9. JORGE ARAUJO. Divididos - La Gran Martell

¿Puede un baterista marcar a una generación? Si. La mía, sí.
Jorge Araujo tuvo que adaptarse al ritmo de la dupla consolidada, indestructible, Mollo-Arnedo. Tuvo, además, que romper los patrones establecidos (y no) del jazz, volver su sonido a un estado hipnótico, metálico, crujiente, y de esa forma, darle sentido a la mejor formación de Divididos de todos los tiempos.
Antes y después de Magoo, ya nada es igual. La apertura musical, el encuentro de diferentes enfoques trazaron en la musicalidad de Divididos, un cruce entre la percusión, el ritmo, el tempo, etcétera, y la melodía. El reggae-chacarera, patente Araujo. El jazz-canción, patente Araujo. Acompañado por una experimentación que sumió a Divididos y, casualmente, en paralelo con la estancia de Araujo en la banda. Desde “Gol de Mujer” a “Vengo del placard de otro”, Divididos estableció un código, una performance más allá de los sonidos posibles: experimentación, búsqueda etnológica, nuevas variaciones, nuevos instrumentos. De esta forma, ampliando los márgenes y las posibilidades de ejecución a Araujo.

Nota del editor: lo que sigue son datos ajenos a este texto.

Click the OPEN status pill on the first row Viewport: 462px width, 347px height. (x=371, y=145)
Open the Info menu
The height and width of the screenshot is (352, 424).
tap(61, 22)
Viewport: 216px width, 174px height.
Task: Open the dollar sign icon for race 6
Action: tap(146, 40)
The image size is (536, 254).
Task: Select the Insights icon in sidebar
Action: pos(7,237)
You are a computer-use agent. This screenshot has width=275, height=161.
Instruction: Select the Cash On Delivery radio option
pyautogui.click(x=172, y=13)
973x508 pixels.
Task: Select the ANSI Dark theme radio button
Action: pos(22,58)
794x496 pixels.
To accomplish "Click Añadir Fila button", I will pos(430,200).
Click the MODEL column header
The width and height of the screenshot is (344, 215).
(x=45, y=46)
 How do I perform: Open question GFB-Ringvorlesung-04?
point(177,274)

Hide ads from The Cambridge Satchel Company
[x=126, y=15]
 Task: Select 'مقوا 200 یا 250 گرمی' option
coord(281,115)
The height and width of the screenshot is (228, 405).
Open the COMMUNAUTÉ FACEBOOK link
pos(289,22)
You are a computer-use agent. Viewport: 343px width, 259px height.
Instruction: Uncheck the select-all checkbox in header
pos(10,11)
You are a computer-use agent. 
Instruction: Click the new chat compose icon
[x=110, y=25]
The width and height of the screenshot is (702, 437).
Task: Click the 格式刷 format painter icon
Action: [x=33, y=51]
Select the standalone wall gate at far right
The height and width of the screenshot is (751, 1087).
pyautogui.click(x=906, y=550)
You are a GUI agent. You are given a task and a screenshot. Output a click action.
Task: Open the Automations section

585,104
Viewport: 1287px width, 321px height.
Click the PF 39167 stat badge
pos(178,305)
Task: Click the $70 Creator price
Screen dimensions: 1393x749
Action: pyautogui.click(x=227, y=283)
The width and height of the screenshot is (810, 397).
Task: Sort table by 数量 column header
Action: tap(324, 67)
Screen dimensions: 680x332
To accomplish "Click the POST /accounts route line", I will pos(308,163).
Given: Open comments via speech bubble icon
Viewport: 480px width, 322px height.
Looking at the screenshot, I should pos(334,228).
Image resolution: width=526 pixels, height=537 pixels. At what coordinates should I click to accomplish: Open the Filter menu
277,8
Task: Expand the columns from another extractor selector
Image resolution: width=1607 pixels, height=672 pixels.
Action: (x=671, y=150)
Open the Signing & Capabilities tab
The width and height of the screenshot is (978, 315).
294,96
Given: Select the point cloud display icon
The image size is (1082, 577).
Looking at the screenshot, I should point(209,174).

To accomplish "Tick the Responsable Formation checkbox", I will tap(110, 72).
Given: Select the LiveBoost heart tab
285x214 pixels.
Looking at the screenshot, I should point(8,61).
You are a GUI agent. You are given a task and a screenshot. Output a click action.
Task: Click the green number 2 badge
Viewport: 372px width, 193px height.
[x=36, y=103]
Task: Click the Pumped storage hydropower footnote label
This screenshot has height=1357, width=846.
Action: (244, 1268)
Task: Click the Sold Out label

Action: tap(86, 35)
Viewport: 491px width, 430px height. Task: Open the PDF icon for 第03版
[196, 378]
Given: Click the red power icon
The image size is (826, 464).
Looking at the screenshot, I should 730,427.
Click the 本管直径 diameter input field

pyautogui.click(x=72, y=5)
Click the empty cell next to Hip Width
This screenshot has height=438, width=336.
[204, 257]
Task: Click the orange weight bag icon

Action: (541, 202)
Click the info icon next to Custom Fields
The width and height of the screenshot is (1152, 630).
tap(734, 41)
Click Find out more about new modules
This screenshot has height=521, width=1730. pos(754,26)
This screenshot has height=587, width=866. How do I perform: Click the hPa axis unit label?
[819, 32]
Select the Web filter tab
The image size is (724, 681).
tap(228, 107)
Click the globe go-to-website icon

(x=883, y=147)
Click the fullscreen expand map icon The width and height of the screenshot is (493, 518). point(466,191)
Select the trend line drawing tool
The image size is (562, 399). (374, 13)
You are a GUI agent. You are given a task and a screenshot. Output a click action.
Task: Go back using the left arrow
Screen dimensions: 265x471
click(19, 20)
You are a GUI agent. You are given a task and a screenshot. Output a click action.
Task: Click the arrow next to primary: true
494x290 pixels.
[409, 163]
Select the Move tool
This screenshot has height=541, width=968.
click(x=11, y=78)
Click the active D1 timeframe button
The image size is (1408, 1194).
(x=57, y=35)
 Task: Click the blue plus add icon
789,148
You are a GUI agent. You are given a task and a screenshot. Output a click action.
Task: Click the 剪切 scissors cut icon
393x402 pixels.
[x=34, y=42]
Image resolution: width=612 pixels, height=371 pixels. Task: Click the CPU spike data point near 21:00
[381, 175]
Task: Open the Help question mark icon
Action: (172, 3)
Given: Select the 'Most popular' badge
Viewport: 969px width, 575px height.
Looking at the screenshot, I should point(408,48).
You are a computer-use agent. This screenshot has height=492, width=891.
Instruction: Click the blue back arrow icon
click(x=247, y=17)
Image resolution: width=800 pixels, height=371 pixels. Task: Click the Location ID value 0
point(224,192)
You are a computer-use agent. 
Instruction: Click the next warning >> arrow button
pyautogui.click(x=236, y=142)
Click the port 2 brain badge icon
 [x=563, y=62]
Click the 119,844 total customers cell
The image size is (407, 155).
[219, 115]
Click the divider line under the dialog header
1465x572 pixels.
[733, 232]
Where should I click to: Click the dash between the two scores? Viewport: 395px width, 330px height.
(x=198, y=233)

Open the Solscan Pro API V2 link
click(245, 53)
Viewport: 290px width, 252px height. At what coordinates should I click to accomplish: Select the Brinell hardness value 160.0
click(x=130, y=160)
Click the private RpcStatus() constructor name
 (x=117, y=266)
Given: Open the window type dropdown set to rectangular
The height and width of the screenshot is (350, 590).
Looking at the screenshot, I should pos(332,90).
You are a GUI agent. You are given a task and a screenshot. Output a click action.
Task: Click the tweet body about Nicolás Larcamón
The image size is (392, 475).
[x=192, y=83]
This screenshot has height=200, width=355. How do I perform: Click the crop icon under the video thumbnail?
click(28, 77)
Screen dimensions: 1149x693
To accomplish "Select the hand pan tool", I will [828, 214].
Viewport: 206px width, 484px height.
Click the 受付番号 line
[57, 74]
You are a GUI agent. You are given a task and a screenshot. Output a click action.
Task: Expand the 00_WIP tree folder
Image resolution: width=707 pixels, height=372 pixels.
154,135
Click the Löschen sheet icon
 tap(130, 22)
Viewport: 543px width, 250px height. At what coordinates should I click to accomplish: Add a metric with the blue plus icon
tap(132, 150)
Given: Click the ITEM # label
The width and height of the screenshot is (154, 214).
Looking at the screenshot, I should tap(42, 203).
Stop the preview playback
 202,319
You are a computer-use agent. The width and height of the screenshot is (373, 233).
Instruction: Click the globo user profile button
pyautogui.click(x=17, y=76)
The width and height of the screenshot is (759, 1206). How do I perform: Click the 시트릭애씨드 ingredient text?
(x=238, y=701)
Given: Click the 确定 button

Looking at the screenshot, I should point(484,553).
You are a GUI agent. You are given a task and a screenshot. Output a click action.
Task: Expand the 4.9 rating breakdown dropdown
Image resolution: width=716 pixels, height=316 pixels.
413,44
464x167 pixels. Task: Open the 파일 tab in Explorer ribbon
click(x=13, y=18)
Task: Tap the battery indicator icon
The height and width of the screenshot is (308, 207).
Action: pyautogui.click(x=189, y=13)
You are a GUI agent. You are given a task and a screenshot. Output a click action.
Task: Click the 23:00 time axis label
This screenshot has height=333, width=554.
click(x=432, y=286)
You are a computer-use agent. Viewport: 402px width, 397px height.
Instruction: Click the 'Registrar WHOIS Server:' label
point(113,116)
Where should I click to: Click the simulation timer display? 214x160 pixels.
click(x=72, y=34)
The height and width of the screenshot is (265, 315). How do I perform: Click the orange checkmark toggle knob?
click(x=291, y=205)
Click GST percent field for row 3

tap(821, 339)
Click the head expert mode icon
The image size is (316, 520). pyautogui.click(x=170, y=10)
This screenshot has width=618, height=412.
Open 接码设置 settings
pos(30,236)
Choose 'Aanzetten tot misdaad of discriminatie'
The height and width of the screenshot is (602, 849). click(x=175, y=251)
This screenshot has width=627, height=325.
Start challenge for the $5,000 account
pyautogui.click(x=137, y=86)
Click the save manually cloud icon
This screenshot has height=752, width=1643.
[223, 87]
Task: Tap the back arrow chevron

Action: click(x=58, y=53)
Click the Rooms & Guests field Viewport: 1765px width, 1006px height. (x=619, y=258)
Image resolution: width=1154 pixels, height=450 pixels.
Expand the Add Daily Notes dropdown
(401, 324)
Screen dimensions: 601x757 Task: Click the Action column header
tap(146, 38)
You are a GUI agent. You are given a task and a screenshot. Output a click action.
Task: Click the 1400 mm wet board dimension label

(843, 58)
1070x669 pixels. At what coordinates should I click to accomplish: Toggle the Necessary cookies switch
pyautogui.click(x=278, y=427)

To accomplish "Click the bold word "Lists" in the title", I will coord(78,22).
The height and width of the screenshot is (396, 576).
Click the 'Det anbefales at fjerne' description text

Por vanguardista, pero sobretodo, por accesibilidad, carisma y respeto, Jorge Araujo sentó un precedente y marcó a una generación de nuevos bateristas: Catriel Ciavarella (M.A.M., Divididos), Martín Carrizo (A.N.I.M.A.L. entre otros), Sebastián Cardero (Los Piojos), Andrés Vilanova (Carajo), Miguel Abril Sosa (Cuentos Borgeanos, Catupecu Machu), entre otros.